* Dezhou, China’s solar city

China knows it is a major emitter of green gases and polluter. But it is also at the forefront of trying to minimize the effects without slowing down economic development. One example is Dezhou, a city not very far from Beijing.

Here is one image –

But if you want to get a proper impression go to – http://inhabitat.com/china-building-the-biggest-solar-energy-production-base-in-the-whole-world/dezhou-solar-valley-1/

Also read – http://www.renewableenergyworld.com/rea/news/article/2012/06/solar-thermal-scales-new-heights-in-china – extracts below:

“Ask any six-year-old in a Chinese street, ‘What’s a solar water heater and what’s it for?’ Without hesitation they will tell you: ‘A solar water heater is on the roof of a building to make hot water for the shower’. This story is told by Hongzhi Cheng, vice secretary-general of the Beijing-based Chinese Solar Thermal Industry Federation (CSTIF) and head of The Sun’s Vision, a company based in the city of Dezhou in Shandong province.

Dezhou, one hour by car south of Beijing, has become one of China’s solar towns due to the presence of Himin Solar, one of the country’s largest solar water heater manufacturers. For a German visitor with an interest in solar thermal technology, driving in the city provides an exciting tour past scores of roof and facade installations.

From Retrofits to Central Systems

Dezhou is also a great city to see how the solar thermal industry is developing from retrofitted systems for individual households towards large-scale rooftop solar fields serving entire buildings.

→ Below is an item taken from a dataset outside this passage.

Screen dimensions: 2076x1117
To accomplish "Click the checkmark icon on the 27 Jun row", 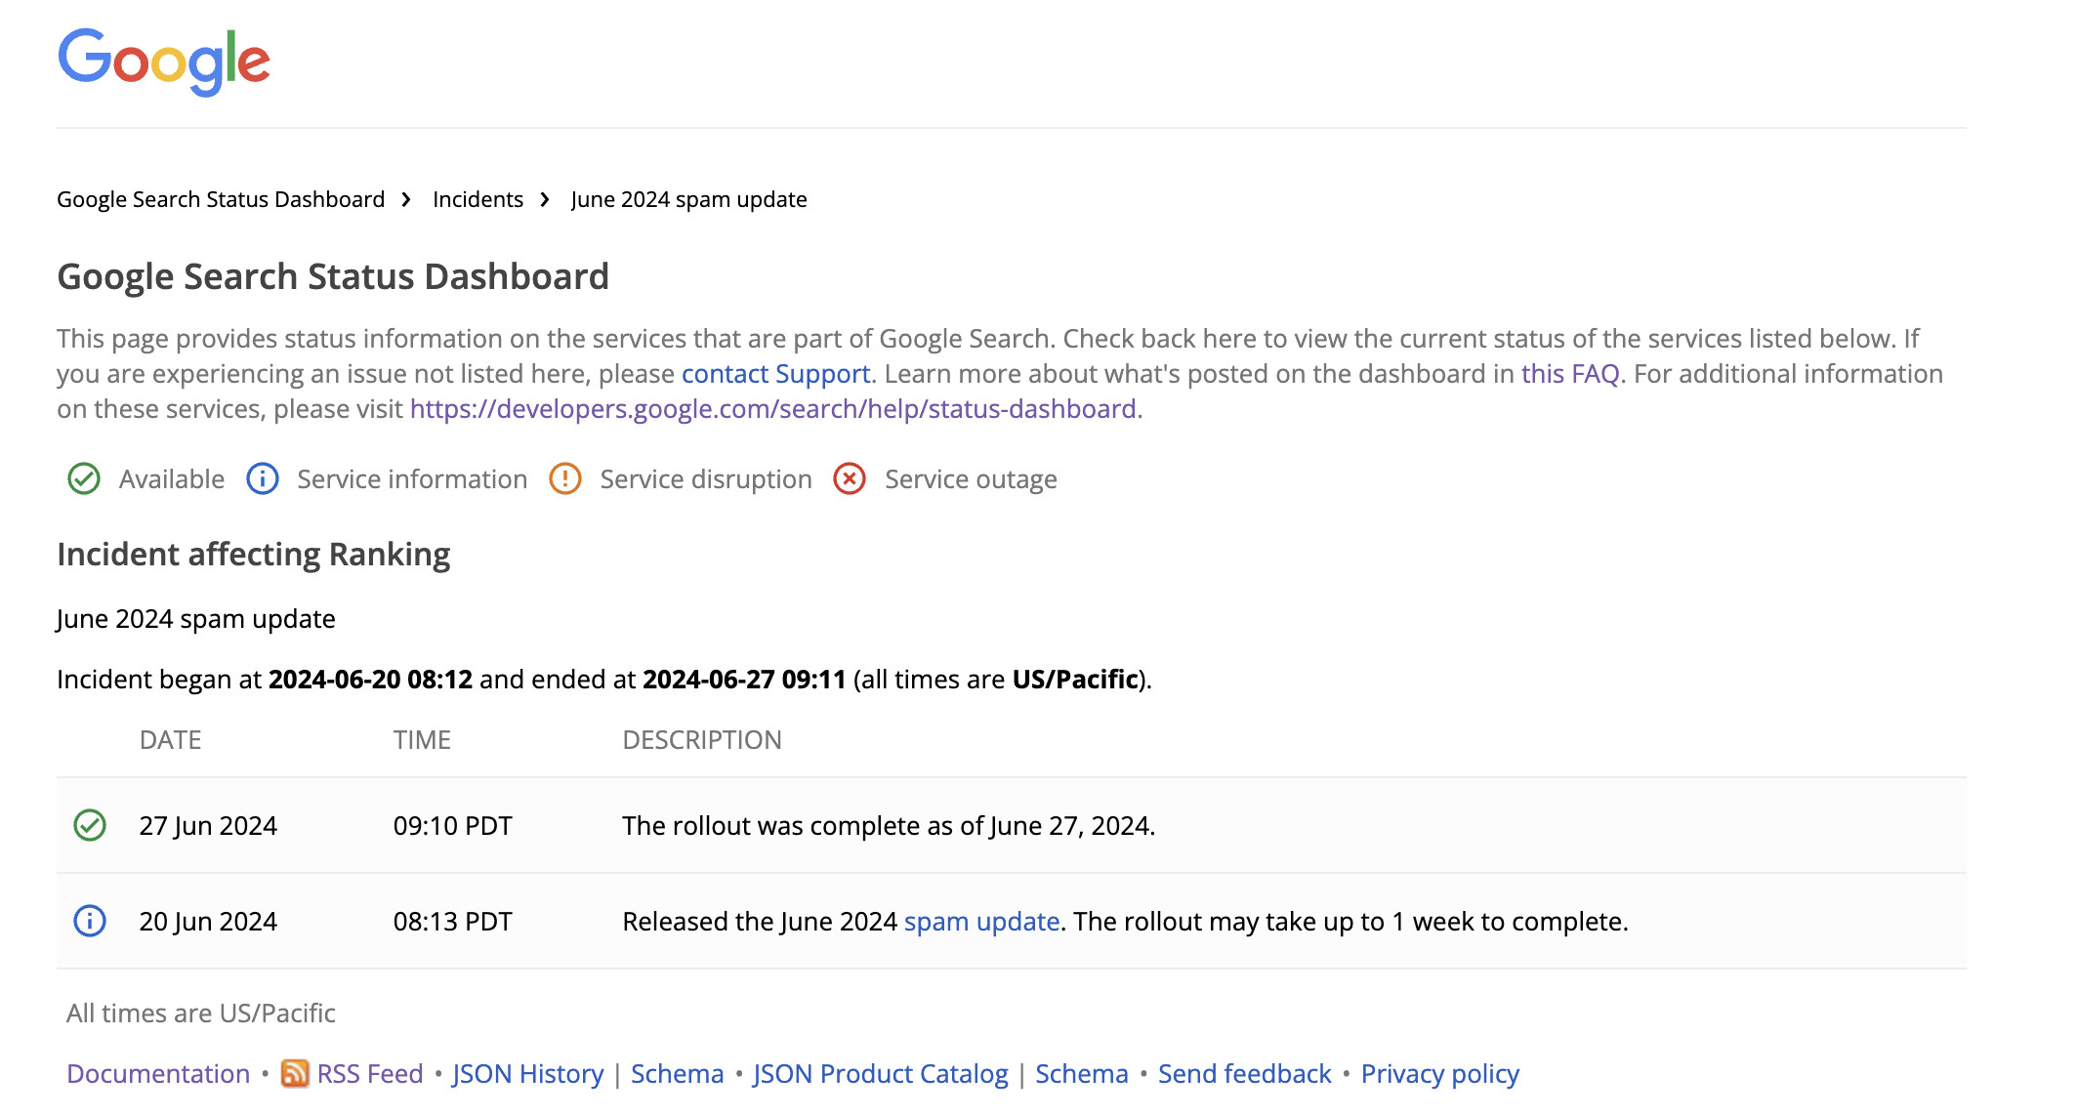I will (x=89, y=825).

Building-integrated Systems Take Off

The third generation of solar thermal technology in China consists of building-integrated systems. Himin Solar is blazing a trail with several demonstration projects in Dezhou’s ‘Solar Valley’.

Pressurised Balcony Systems

Each flat at these new developments also includes a vacuum tube collector installed in the facade and a 300-litre tank on the balcony to supply hot water. These solar systems represent a totally new generation of residential solar water usage in China. They are pressurised, indirect systems with u-pipe collectors, and a closed-loop solar circuit filled with glycol. If the facade collector fails to reach 60°C, the electric element in the tank compensates. Solar domestic hot water is therefore separate from the buildings’ central heating and cooling system.

Sales Double for Balcony Systems

Balcony systems are popular for multi-family buildings that lack roof space for a solar unit for each apartment. ‘We produced 60,000 tanks for balcony systems last year and we expect a doubling this year,’ says Jie Xu, Linuo Paradigma’s production manager.

China’s tall buildings seem to have no upper limit for solar thermal installations. The industry aims high and still has huge growth potential, says Hongzhi Cheng. ‘Only 30% of the market demand is fulfilled yet in the rural area. We expect the rural segment to grow [from around RMB100 billion ($15 billion) today] to RMB600 million.’ But he predicts even stronger growth of thousands of billions of renminbi for the large-scale solar thermal sector. European visitors will then be astonished by even more solar thermal installations on Chinese skylines.”